• EXTRAIT DE L'ENTRETIEN:
------------------------------------------------------------------------
Je ne joue ni la musique de ma mère ni celle de mon père. Je joue une
musique d'ailleurs mais qui est encore ailleurs de mes propres
ailleurs !
- Alors dans
quelle(s) terre(s) est-ce que tu te situes?
- En fait, je me
situe comme un « gitan errant ». Dans mon parcours personnel, il y a
ces mythologies de déplacement, cette l'idée de nomadisme, du parcours
mythologique des gitans à travers l'Europe. Tout cela, je le porte en
moi, et l'idée de mouvement rejoint aussi l'idée de parcours entre une
enfance qui écoutait « Pata pata » de Myriam Makeba et tout ce
que j'ai découvert depuis. 'Macadam paseo' vient de cette idée de
promenade, de déplacement, de parcours à la fois mythologique et vécu,
qui fait que quand j'ai composé ces titres, je me suis aperçu que
c'était une sorte de panorama, comme si je voyageais à l'intérieur de
moi-même. Quand je vais au fin fond de ce que j'ai a dire, je ne peux
raconter que ce que je suis. Ce fin fond, cela n'est que moi. Le
macadam
qu'il y a dans le
paseo,
c'est aussi parce que je suis un citadin, je n'ai pas de rapport à la
terre. Quand je retourne à Grenoble, je m'aperçois quand même que je
suis de là-bas. Comme
disait F.
Mitterrand, 'On est de là où on a grandi'. J'ai grandi là-bas.
- En écoutant
cet album, j'ai le sentiment qu'il s'agit plus d'une promenade
tranquille que l'expression d'une douleur liée à un exil ; qu'en
penses-tu?
- En effet,
'Macadam Paseo', c'est l'histoire d'un citadin qui, un jour, se met
spontanément à faire une musique d'ailleurs avec une espèce de
tranquillité. L'album porte cette idée de promenade et de ballade assez
tranquille. Les titres ont des
tempi
assez médium.
------------------------------------------------------------------------
• OBJECTIF: Recopiez le passage de l'extrait de l'entretien compris entre « Mitterrand, 'On est » et « assez médium. », ces deux bornes incluses.

• DONNÉES SOURCES:
------------------------------------------------------------------------
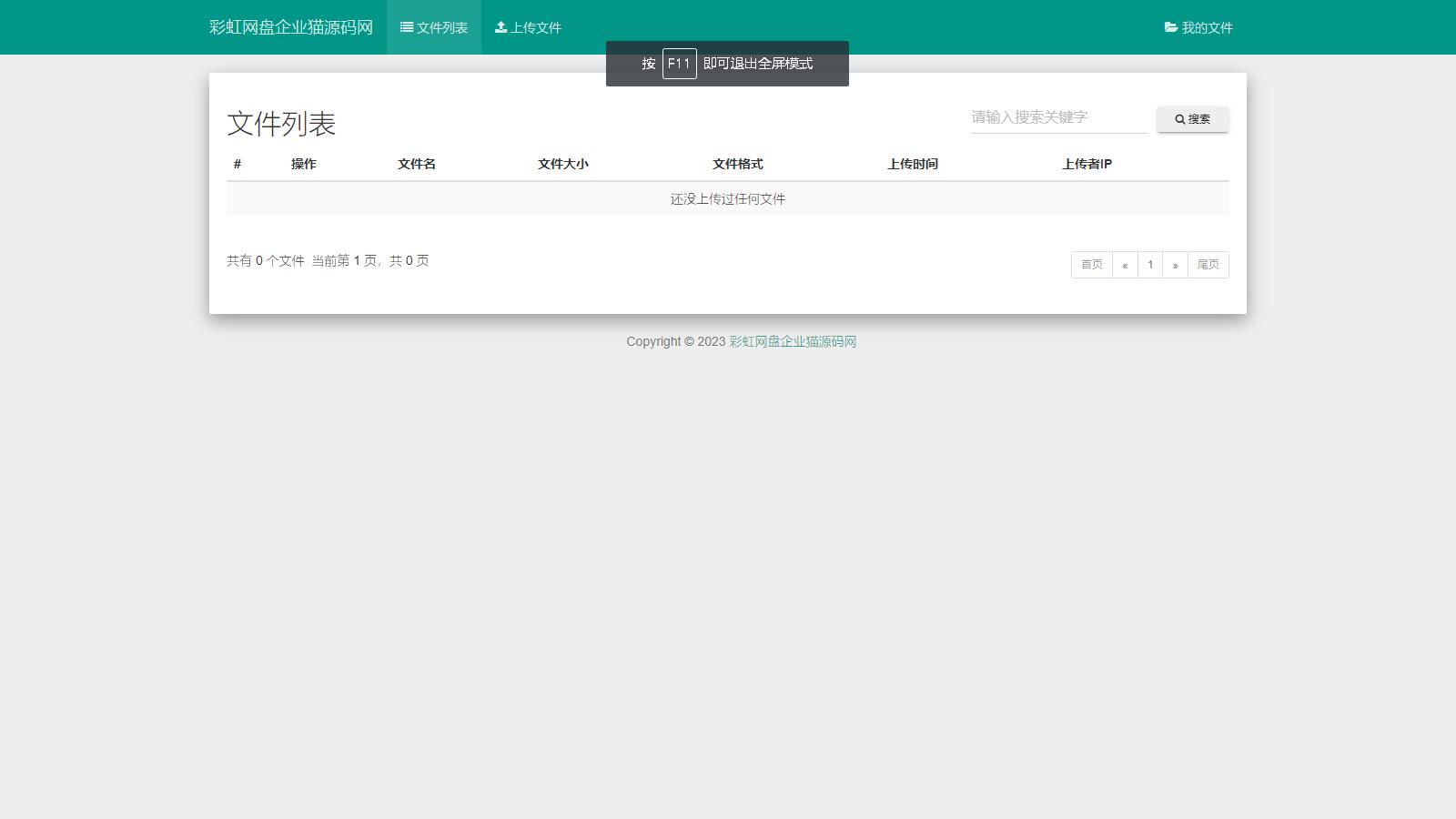This screenshot has height=819, width=1456.
Task: Click the folder icon beside 我的文件
Action: pos(1170,27)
------------------------------------------------------------------------
• CORRIGÉ:
Mitterrand, 'On est de là où on a grandi'. J'ai grandi là-bas.
- En écoutant
cet album, j'ai le sentiment qu'il s'agit plus d'une promenade
tranquille que l'expression d'une douleur liée à un exil ; qu'en
penses-tu?
- En effet,
'Macadam Paseo', c'est l'histoire d'un citadin qui, un jour, se met
spontanément à faire une musique d'ailleurs avec une espèce de
tranquillité. L'album porte cette idée de promenade et de ballade assez
tranquille. Les titres ont des
tempi
assez médium.